So obviously they put a lot of resources into that, but everybody did it to some extent in the prop trading world and the beauty of the mock trading experience, and by the way, these prop trading firms are still using this to this day, which I think is a natural question would be like why? Floors are, again, it’s a sign of the past. Why would you be doing it that way? And it’s because it is a very effective way to open up a conversation into decision making. I liken it to, if you want to learn poker, yes you should read the books, you need to learn some math. But if you really want to accelerate your learning, you want to sit down in a poker game and have a poker coach sitting next to you that says to you at every node, well what range of hands do you think you’re playing against right now given the betting situation?
Why did you do that? Why did you call versus fold there? Really, really dig into your decision-making process. And mock trading is doing the same thing. In a mock trading session you might be trading and if we’ve been playing, we played here last night, which was great fun. I think everybody had a blast doing this. But if I was doing it in an educational atmosphere rather than just for fun, I might stop the game, say, wait, why did you pay that? Didn’t you notice that you paid seven for blue? Meanwhile, red is at the same level in the game and it’s offered at five. Why did you do that trade? Or why did you… The one by two is bid here, can you price it off the legs and where is it synthetically bid or synthetically offered? And these kinds of ideas really help you to basically untangle your thinking.
So I take that, I think that that process, the probability stuff is just part of it. There’s still the game theory and the understanding when you’re looking at people trading and you say, this person is very focused on the fact that they bought yellow for a price and now they’re just looking to sell it. But you might look over at another person and realize, hey, that person is just trying to trade for edge. They’re just trying to buy things below what they’re worth and sell things for above what they’re worth. A lot of times I don’t even remember what price I traded the thing at because I’m not anchored to trying to create a profit on the thing that I did. All I care about is what do I think things are worth? Let me buy them for less and sell them for more.
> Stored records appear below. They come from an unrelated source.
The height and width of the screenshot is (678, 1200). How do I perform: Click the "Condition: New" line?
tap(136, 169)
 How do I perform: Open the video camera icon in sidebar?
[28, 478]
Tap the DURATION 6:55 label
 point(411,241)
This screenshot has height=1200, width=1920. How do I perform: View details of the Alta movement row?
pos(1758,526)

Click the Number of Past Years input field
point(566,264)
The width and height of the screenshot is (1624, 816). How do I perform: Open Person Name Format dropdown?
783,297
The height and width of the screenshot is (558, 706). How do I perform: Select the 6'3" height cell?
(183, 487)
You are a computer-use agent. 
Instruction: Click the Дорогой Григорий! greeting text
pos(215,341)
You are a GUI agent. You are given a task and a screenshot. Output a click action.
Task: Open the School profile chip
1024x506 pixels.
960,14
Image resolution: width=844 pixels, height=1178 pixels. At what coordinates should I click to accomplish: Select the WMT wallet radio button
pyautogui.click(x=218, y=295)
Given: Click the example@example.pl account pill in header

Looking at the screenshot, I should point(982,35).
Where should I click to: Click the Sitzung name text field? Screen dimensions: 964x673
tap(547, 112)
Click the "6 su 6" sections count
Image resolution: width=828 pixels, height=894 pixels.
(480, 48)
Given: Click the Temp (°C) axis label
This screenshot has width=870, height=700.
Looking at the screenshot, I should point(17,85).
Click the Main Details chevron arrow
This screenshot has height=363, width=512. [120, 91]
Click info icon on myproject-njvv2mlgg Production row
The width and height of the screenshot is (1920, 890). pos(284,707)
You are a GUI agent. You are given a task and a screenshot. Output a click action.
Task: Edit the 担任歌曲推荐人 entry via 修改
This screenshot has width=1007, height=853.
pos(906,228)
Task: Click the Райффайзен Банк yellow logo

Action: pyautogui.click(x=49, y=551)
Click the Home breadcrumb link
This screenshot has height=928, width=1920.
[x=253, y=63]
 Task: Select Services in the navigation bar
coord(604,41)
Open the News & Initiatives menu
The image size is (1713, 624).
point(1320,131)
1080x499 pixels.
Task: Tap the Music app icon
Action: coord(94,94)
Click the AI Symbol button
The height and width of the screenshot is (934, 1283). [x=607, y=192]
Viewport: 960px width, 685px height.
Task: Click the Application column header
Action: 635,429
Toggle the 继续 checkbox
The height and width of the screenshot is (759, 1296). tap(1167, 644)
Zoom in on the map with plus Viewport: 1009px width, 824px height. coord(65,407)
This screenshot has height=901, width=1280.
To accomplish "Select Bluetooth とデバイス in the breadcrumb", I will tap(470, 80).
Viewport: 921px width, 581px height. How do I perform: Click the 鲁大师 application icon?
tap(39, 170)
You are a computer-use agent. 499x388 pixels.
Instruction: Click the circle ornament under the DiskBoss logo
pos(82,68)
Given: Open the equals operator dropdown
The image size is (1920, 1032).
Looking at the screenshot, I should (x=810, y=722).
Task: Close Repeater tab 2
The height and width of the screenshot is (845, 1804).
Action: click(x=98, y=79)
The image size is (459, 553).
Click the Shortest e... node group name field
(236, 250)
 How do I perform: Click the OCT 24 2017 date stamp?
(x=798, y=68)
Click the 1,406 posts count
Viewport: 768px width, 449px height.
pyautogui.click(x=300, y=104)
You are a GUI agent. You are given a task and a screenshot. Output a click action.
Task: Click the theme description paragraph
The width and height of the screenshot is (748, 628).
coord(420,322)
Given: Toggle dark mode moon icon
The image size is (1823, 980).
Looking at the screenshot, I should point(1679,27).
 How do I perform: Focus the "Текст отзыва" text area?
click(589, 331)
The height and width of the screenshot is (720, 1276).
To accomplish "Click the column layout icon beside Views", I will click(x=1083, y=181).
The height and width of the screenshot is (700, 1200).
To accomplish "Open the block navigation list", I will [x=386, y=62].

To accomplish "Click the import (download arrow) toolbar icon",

And then every now and then I might peek down at my hand and say, whoa, I’m pretty long blue, it’s a lot of concentration risk there. Let me try to, maybe I’ll kick out some blue for fair value. I’ll find somebody that’s short blue and we can pair up and match up our risk. So all of those things are part of the game. And I want to add one thing about the game, which is I think analogizes well to the real world, which is in order to win the game one round, you probably have to take a high variance strategy. You’re going to have to huddle one color. The issue is that there’s no expectancy in doing this because all the colors chance of winning is equal, but it’s probably the only way in a winner take all situation, it’s the only way to win the game. However, if all you did was focus on trading for edge and then making sure that you don’t get too concentrated, you will always make money in the game, but you probably won’t win.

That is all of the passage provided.